El presidente Luiz Inácio Lula da Silva promulgó una nueva ley para fortalecer la lucha contra el crimen organizado, en medio de la conmoción nacional por la “Operación Contención”, el operativo policial más letal en la historia de Río de Janeiro, que dejó más de 130 muertos. La norma incrementa la protección de los agentes públicos y endurece las penas para quienes obstaculicen investigaciones, mientras el gobierno busca reformar la política de seguridad y frenar los abusos policiales.
Lula defendió que Brasil necesita “una política de seguridad pública moderna, integrada y que no convierta las favelas en zonas de guerra”. El mandatario insistió en atacar las causas estructurales del narcotráfico, y no recurrir a “matanza” como respuesta estatal. El Ejecutivo enviará al Congreso un proyecto para coordinar las fuerzas federales y regionales y establecer mecanismos de control en los operativos.
El anuncio coincidió con el impacto nacional de la “Operación Contención”, desplegada el martes en las favelas de Penha y Alemão por el gobernador de Río, Cláudio Castro. Según el gobierno estadual, hubo 121 muertos —entre ellos cuatro policías— y más de 100 detenidos. La Defensoría Pública elevó el número a 132 y denunció ejecuciones extrajudiciales.
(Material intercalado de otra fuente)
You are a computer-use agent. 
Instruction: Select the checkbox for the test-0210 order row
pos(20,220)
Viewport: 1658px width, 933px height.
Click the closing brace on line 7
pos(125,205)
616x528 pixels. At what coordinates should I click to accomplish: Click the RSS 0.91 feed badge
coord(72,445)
Testimonios de vecinos y organizaciones sociales señalaron que varias víctimas fueron ultimadas por la espalda o con tiros en la nuca.
En respuesta, Lula anunció la creación de una Oficina de Emergencia de Enfrentamiento al Crimen Organizado, que coordinará acciones entre el gobierno federal y los estados. El ministro de Justicia, Ricardo Lewandowski, precisó que el foco será “la inteligencia financiera y el desmantelamiento de las estructuras económicas del narcotráfico”.
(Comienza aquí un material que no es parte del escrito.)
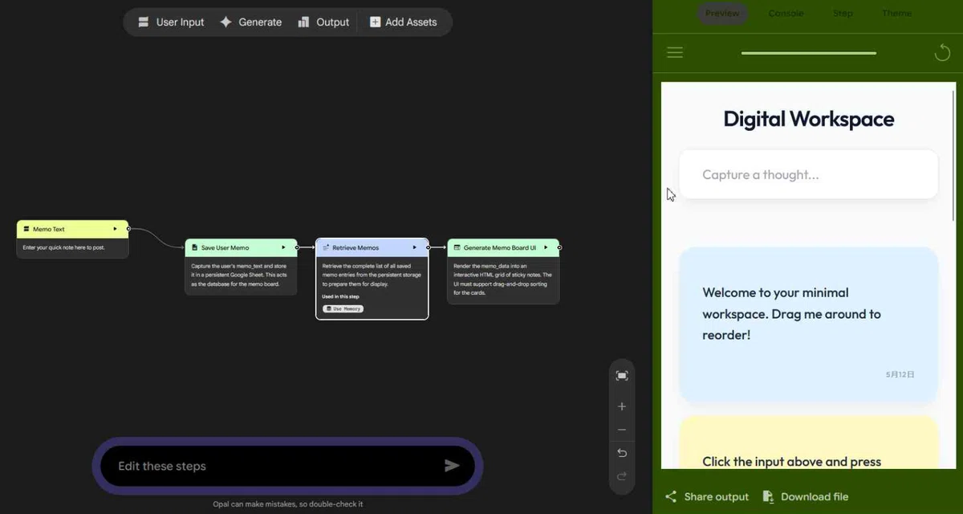Screen dimensions: 963x514
Task: Run the Generate Memo Board UI step
Action: point(546,247)
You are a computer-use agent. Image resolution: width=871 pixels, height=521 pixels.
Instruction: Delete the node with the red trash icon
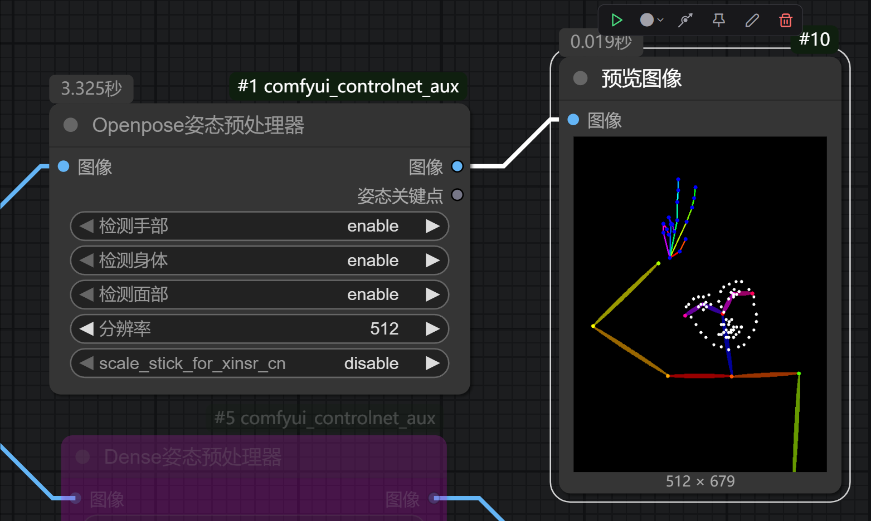786,20
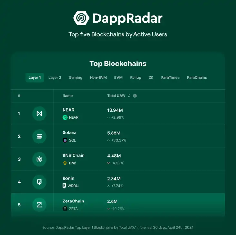236x235 pixels.
Task: Select the BNB Chain cube icon
Action: click(39, 159)
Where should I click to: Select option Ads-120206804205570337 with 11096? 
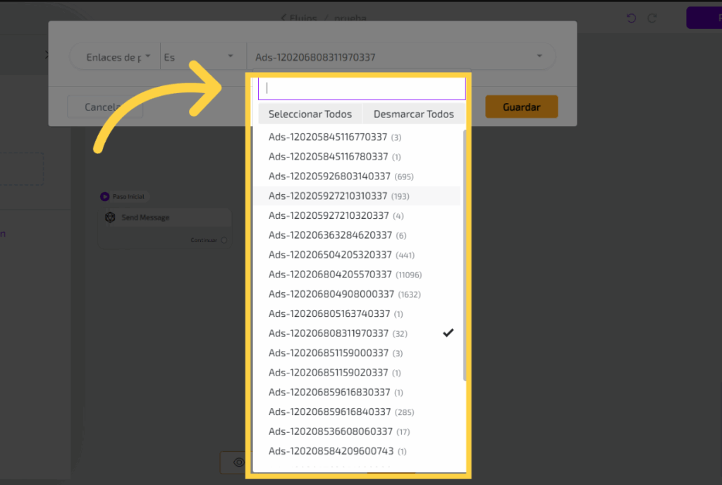pyautogui.click(x=330, y=275)
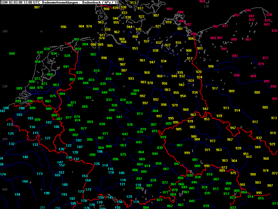Click the '15E' longitude label
The height and width of the screenshot is (209, 278).
[206, 6]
El gobernador Castro, aliado del expresidente Jair Bolsonaro, defendió la operación y la calificó como “un éxito”. Afirmó que “no hubo inocentes entre los fallecidos”, postura que provocó una fuerte división política. Desde el Supremo Tribunal Federal, el juez Alexandre de Moraes convocó al gobernador y a los jefes policiales a rendir cuentas sobre el uso de la fuerza y las circunstancias de las muertes.
Mientras tanto, la derecha bolsonarista respaldó la redada como “ejemplar”, mientras el gobierno federal insiste en una reforma estructural que apunte a la raíz del narcotráfico y evite nuevos episodios de violencia masiva en las favelas.